What do all the other developers do? They use Postgres, mostly.
I got 60+ responses, out of which, 22 picked Postgres. The runner up is DynamoDB with 6 responses. Then there is an extremely long tail of 27 databases with 1-2 responses for each.
Why Postgres? SaaS Developer Community member, Lalit Pagaria, summed it up nicely:
In short, if you want to do mostly normal DB things and do them reasonably well - it is hard to go wrong with Postgres.
Why DynamoDB? Because it is Serverless, highly available, and plays well with AWS ecosystem:
What are the main criteria for choosing a database? This time there wasn’t a “long tail” but rather just 3 main criteria that everyone used to choose their database:
Operational reasons: This category includes easy maintenance, reliability, good tooling and good documentation. I also included familiarity in this category, with the assumption that developers pick a familiar DB because it is easier to operate.
Specific capabilities: This category covers a wide range of less common requirements that very few databases include, and therefore drive the decision to pick a specific database - multi-region active-active, continuous queries, time-series, analytics, CQRS, FaaS support.
Performance: Speed, and to lesser extent, scale were mentioned almost as often as operations and special features. No one wants a slow DB, and databases often compete by publishing benchmarks.
It is worth mentioning one criteria that didn’t have much influence on the decision:
Cost. Two tweets mentioned that they picked BigQuery because it is cheap. Several more mentioned that they use DynamoDB or Firebase “even though it is expensive at scale”. Overall, I got the impression that cost is a minor factor when picking a DB. Perhaps because self-hosted Postgres is perceived as “free”.

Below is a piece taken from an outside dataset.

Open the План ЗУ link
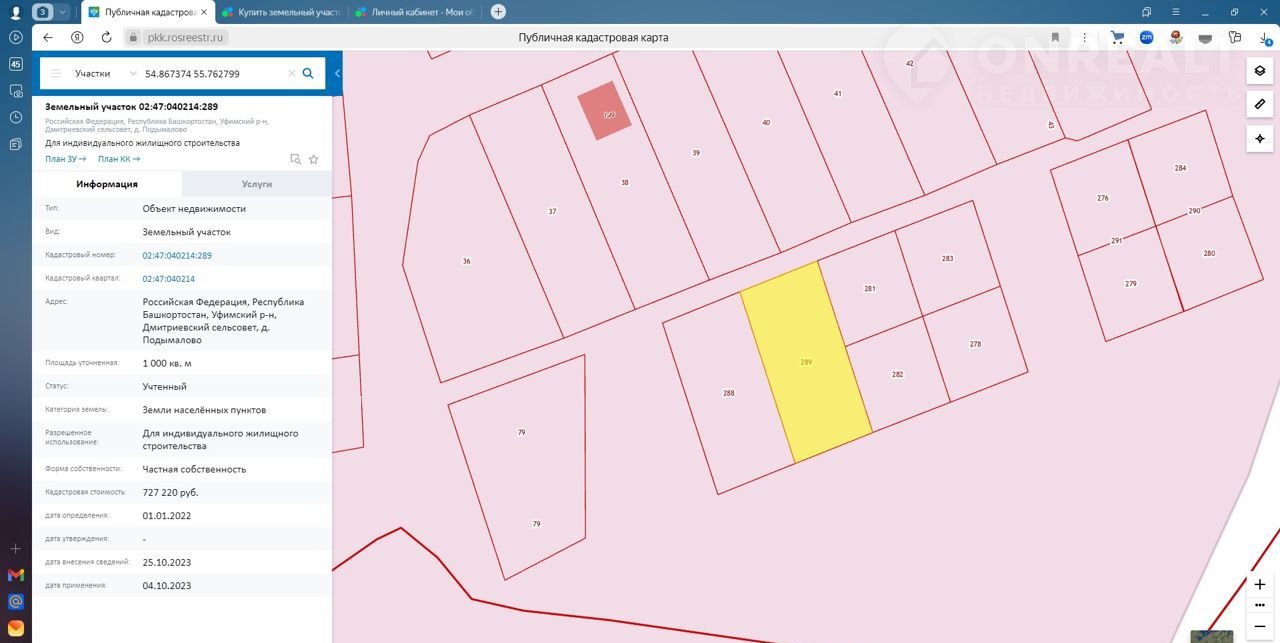 pyautogui.click(x=66, y=159)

Thats it. Picking a DB is easy.
The usual bi-weekly news for SaaS Developers
Picking a DB is easy, designing a schema is (much) harder. There are few schema that every SaaS developer needs to design, usually more than once - user identity model, tenant model, customer/account/organization model, configuration model and of course - a billing model.
Hacker News had a great discussion on designing a schema for usage based billing. Lots of thoughts from people who did this before and from those who did not.
The top advice is:
Design for the ability to audit. Especially the inevitable customer questions about changes to their monthly bill.

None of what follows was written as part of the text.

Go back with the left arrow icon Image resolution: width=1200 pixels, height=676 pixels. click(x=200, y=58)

This means collecting raw usage metrics (throughput, storage size) and events (cluster created, job paused). And also any events on changes to the billing itself (rate updates, custom rates). Retain the raw data while creating aggregated versions of it for billing.
The reverse, mutable tables as source and change capture (like Debezium) for maintaining a log of change events is also doable, at least in some cases.
Billing may start simple, but it gets more complex with pre-paid credits, different types of discounts, etc. You probably don’t want to build everything yourself. Look for an OSS solution or a service.
Should a SaaS Startup have a bug bounty program? Our community is split on the topic, and some prefer professional pen-testers.
Security expert Alec Muffett explained the topic in detail. In his blog he shares some of the common pitfalls of bug bounty programs and gives advice to startups on how to approach this aspect of security.
Over at the SaaS Developer Slack, our friend Felix GV shared a link to a blog on a cutting edge idea: Database Oriented Operating System.
We're proposing a database-oriented operating system (DBOS): a new operating system that natively supports large-scale distributed applications in the cloud.
We believe the next generation of operating systems should be database-oriented because databases are built to solve the hard problems of modern computing. Databases today can manage petabytes of data, are distributed and increasingly cloud-native, and can secure and govern data with fine-grained access control and provenance tracking.
Our prototypes have convinced us that DBOS is practical, so we are now planning the next phase of the project: implementing a complete database-oriented development stack for distributed applications.
Our community members compared DBOS to other ideas that were steps in that direction, and wondered where this is all leading.